Q: A flock of Canada geese lives next to a pond in my neighborhood, and I’m tired of stepping in goose poop every time I mow the lawn. Can I legally deal with them? And when I say “deal with,” I mean “kill.” Dan P., Noblesville
A: Simmer down, Rambo. The Hoosierist shares your annoyance with our ever-growing Canada geese population, but violence isn’t the answer. Or at least, not gunplay.
It’s hard to believe these gigantic birds, nicknamed “sky carp,” were all but unknown here only a few decades ago. Yet today 130,000 live in the state year-round, fouling golf courses with their excrement, harassing passersby, and trampling suburban yards into mud bogs. The banks of a retention pond make an ideal goose habitat, which is where they congregate, raising a new generation of honking, hissing poop machines every year from March through June.
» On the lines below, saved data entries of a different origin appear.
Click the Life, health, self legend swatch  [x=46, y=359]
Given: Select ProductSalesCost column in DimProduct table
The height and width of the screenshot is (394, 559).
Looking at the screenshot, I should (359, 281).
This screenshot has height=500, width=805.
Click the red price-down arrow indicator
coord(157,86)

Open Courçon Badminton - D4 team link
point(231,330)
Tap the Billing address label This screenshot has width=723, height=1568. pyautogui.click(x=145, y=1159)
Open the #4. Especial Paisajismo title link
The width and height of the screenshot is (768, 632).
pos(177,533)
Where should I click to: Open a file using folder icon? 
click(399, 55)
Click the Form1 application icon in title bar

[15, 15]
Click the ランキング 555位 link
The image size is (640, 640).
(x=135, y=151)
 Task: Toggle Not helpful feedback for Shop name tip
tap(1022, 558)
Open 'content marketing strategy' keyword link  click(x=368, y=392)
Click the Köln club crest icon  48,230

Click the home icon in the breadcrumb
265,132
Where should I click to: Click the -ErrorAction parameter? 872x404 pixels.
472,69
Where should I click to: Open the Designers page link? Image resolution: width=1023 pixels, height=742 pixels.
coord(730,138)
They can be stopped, but it takes time. And no firearms. If you live in town, shooting at the birds (which under any circumstances requires federal and state permits) is out of the question. The first step is to make sure your neighbors want the geese gone as badly as you do. And if you’ve got some nimrod who’s feeding them, he has to stop. Once everyone’s on board, it’s time to mess up the geese’s comfort zone. If you’ve got a retention pond with short grass all the way to the water’s edge, see if you can get the subdivision to stop the obsessive mowing. A four-foot buffer of tall grass at the waterline discourages nesting. Also, keep an eagle eye out for new avian arrivals, and then harass them until they leave. Leaf-blowers and air horns are good for this. Finally, remove nests before the geese have a chance to lay eggs in them. Just be sure they don’t catch you, or it’s to the hospital you’re a-goin’.
You can’t shoot or trap adult birds or mess with their eggs without squaring things first with the state. And you absolutely can’t sic your dogs on them. Instead, steel yourself for a long struggle. If the geese are already established, it will take a long time—we’re talking years—to run them off.